TAREFAS A REALIZAR:
- A) Segundo o excerto sobre redes de solidariedade, em que consiste uma primeira medida de política social?
- B) Repita, do excerto sobre redes de solidariedade, tudo desde "Indício da dinâmica" até "e equipamentos sociais.".

EXCERTO:
Existe no País uma secular e fecunda tradição de entreajuda familiar e de solidariedade mais alargada. Aí radicam inúmeras instituições particulares. A própria iniciativa económica empresarial provém, até certo ponto, deste mesmo lastro ancestral, designadamente no que se refere às pequenas unidades produtivas de base familiar.
Para além das instituições, existem inúmeros grupos e iniciativas de acção social disseminados por todo o País. E, na base do quadro institucional, encontram-se as múltiplas relações de entreajuda na família, na vizinhança, na área de residência, na vida profissional, cultural e desportiva e no associativismo em geral.
Regista-se, assim, um vasto espectro de redes de solidariedade que a política social não poderá descurar, sob pena de alienar a sua força vital. Dir-se-á até que uma primeira medida de política social consiste no reconhecimento das redes de solidariedade que a antecedem, respeitando a sua identidade, potencialidades e valores intrínsecos.
Indício da dinâmica destas iniciativas tem sido o constante crescimento do número de instituições do sector social e o progressivo alargamento da sua obra, integrando em todo o País uma verdadeira rede de solidariedade e protecção social.
A presente resolução tem, assim, como objectivos fundamentais efectuar o reconhecimento público da identidade e valores desta realidade, fomentar a formação de uma consciência colectiva e responsável dos diferentes problemas sociais que atende e incentivar redes de apoio social integrado de âmbito local, contribuindo, através da conjugação de esforços das diferentes entidades locais e nacionais envolvidas, para a cobertura equitativa do País em serviços e equipamentos sociais.

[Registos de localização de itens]
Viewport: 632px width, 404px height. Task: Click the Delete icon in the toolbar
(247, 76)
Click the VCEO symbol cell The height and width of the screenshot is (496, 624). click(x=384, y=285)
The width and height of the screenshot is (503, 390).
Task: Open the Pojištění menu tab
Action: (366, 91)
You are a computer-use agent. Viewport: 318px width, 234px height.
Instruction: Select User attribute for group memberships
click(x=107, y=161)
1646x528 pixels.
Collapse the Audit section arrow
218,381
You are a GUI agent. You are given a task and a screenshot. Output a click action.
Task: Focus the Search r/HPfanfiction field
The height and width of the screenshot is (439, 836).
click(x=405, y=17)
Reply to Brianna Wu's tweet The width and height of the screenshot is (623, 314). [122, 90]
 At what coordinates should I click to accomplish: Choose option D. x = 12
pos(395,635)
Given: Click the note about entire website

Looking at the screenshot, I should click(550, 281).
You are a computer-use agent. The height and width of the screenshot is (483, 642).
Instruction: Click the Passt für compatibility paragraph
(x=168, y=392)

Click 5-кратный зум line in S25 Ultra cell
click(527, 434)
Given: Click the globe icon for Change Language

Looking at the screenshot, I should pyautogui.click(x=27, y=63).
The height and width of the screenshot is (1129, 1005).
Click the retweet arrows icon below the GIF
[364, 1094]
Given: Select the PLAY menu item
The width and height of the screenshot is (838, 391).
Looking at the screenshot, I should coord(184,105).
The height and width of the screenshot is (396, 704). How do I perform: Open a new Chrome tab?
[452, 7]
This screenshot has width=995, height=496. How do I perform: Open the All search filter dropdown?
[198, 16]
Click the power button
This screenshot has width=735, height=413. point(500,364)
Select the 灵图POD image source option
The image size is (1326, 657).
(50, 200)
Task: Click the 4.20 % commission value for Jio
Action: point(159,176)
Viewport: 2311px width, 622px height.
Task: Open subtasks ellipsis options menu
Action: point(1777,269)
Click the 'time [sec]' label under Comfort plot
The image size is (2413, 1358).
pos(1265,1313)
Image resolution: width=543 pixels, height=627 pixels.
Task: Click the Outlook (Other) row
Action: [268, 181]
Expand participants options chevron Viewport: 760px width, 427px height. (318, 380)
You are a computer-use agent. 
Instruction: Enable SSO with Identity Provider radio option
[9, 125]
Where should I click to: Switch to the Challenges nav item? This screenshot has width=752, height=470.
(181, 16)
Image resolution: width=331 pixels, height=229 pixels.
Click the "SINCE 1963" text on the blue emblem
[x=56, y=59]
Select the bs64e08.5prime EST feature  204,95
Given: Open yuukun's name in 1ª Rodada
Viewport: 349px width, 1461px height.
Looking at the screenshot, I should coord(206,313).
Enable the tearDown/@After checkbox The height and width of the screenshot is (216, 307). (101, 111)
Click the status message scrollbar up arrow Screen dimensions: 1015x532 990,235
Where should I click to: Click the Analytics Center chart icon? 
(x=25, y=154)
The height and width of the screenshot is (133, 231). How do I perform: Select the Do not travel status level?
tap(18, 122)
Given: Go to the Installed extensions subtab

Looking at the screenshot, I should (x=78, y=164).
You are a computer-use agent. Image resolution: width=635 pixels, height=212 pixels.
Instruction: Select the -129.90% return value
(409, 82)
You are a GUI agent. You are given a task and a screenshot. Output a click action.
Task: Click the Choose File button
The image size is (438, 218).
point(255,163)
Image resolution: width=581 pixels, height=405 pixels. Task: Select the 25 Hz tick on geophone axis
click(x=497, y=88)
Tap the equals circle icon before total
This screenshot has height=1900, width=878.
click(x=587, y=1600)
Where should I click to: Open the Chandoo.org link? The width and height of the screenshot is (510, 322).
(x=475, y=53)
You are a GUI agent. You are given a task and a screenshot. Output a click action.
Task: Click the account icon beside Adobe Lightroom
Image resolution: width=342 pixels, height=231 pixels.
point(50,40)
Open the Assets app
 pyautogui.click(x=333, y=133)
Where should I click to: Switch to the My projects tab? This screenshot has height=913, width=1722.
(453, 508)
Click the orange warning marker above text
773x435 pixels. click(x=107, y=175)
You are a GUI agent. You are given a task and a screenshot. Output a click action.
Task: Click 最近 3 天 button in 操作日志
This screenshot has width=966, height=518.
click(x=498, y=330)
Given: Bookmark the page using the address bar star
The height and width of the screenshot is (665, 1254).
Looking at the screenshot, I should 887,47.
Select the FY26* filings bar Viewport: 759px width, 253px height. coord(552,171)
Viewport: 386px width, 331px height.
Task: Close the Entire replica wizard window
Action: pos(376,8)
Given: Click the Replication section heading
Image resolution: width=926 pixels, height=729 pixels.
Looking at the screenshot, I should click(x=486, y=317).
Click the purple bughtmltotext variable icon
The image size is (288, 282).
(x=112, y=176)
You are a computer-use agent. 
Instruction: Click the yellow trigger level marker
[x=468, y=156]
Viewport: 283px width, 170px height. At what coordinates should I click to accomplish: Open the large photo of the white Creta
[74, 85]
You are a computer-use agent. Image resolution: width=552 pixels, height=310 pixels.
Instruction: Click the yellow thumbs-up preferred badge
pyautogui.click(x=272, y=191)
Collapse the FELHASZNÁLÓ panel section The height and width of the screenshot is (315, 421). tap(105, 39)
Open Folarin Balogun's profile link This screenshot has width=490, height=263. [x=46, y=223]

RESPOSTAS POR ORDEM:
- A) Consiste no reconhecimento das redes de solidariedade que a antecedem, respeitando a sua identidade, potencialidades e valores intrínsecos.

- B)
Indício da dinâmica destas iniciativas tem sido o constante crescimento do número de instituições do sector social e o progressivo alargamento da sua obra, integrando em todo o País uma verdadeira rede de solidariedade e protecção social.
A presente resolução tem, assim, como objectivos fundamentais efectuar o reconhecimento público da identidade e valores desta realidade, fomentar a formação de uma consciência colectiva e responsável dos diferentes problemas sociais que atende e incentivar redes de apoio social integrado de âmbito local, contribuindo, através da conjugação de esforços das diferentes entidades locais e nacionais envolvidas, para a cobertura equitativa do País em serviços e equipamentos sociais.